→ Task description
The data must be returned in full and exactly as given.

→ Data entries

:::::

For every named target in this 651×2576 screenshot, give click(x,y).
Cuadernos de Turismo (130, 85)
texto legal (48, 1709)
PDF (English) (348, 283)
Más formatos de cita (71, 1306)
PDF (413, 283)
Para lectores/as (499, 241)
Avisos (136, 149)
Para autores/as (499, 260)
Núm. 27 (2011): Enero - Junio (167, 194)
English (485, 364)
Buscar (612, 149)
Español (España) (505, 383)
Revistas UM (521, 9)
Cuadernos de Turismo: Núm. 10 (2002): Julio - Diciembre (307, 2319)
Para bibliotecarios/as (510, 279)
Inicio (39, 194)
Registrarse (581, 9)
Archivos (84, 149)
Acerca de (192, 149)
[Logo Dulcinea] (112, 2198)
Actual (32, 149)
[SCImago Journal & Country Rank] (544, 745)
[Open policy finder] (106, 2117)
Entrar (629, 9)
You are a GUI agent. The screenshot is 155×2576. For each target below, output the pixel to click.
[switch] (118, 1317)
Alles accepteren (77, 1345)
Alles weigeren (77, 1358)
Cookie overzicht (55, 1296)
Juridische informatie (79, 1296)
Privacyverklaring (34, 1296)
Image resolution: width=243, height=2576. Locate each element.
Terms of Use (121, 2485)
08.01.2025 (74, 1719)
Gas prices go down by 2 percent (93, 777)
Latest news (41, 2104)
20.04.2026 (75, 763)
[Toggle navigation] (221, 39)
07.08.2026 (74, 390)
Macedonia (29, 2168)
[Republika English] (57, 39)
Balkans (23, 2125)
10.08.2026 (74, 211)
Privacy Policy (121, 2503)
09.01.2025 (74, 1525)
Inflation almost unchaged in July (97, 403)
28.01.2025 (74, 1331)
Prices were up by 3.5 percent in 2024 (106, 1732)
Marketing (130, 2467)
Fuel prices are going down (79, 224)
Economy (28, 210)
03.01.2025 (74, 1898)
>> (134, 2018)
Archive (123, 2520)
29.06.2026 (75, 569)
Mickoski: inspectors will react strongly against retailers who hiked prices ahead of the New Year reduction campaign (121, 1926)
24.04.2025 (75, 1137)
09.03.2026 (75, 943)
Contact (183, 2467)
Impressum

:::::

→ Exercise response
For every named target in this 651×2576 screenshot, give click(x,y).
Cuadernos de Turismo (130, 85)
texto legal (48, 1709)
PDF (English) (348, 283)
Más formatos de cita (71, 1306)
PDF (413, 283)
Para lectores/as (499, 241)
Avisos (136, 149)
Para autores/as (499, 260)
Núm. 27 (2011): Enero - Junio (167, 194)
English (485, 364)
Buscar (612, 149)
Español (España) (505, 383)
Revistas UM (521, 9)
Cuadernos de Turismo: Núm. 10 (2002): Julio - Diciembre (307, 2319)
Para bibliotecarios/as (510, 279)
Inicio (39, 194)
Registrarse (581, 9)
Archivos (84, 149)
Acerca de (192, 149)
[Logo Dulcinea] (112, 2198)
Actual (32, 149)
[SCImago Journal & Country Rank] (544, 745)
[Open policy finder] (106, 2117)
Entrar (629, 9)
You are a GUI agent. The screenshot is 155×2576. For each target below, output the pixel to click.
[switch] (118, 1317)
Alles accepteren (77, 1345)
Alles weigeren (77, 1358)
Cookie overzicht (55, 1296)
Juridische informatie (79, 1296)
Privacyverklaring (34, 1296)
Image resolution: width=243, height=2576. Locate each element.
Terms of Use (121, 2485)
08.01.2025 (74, 1719)
Gas prices go down by 2 percent (93, 777)
Latest news (41, 2104)
20.04.2026 (75, 763)
[Toggle navigation] (221, 39)
07.08.2026 (74, 390)
Macedonia (29, 2168)
[Republika English] (57, 39)
Balkans (23, 2125)
10.08.2026 (74, 211)
Privacy Policy (121, 2503)
09.01.2025 (74, 1525)
Inflation almost unchaged in July (97, 403)
28.01.2025 (74, 1331)
Prices were up by 3.5 percent in 2024 (106, 1732)
Marketing (130, 2467)
Fuel prices are going down (79, 224)
Economy (28, 210)
03.01.2025 (74, 1898)
>> (134, 2018)
Archive (123, 2520)
29.06.2026 (75, 569)
Mickoski: inspectors will react strongly against retailers who hiked prices ahead of the New Year reduction campaign (121, 1926)
24.04.2025 (75, 1137)
09.03.2026 (75, 943)
Contact (183, 2467)
Impressum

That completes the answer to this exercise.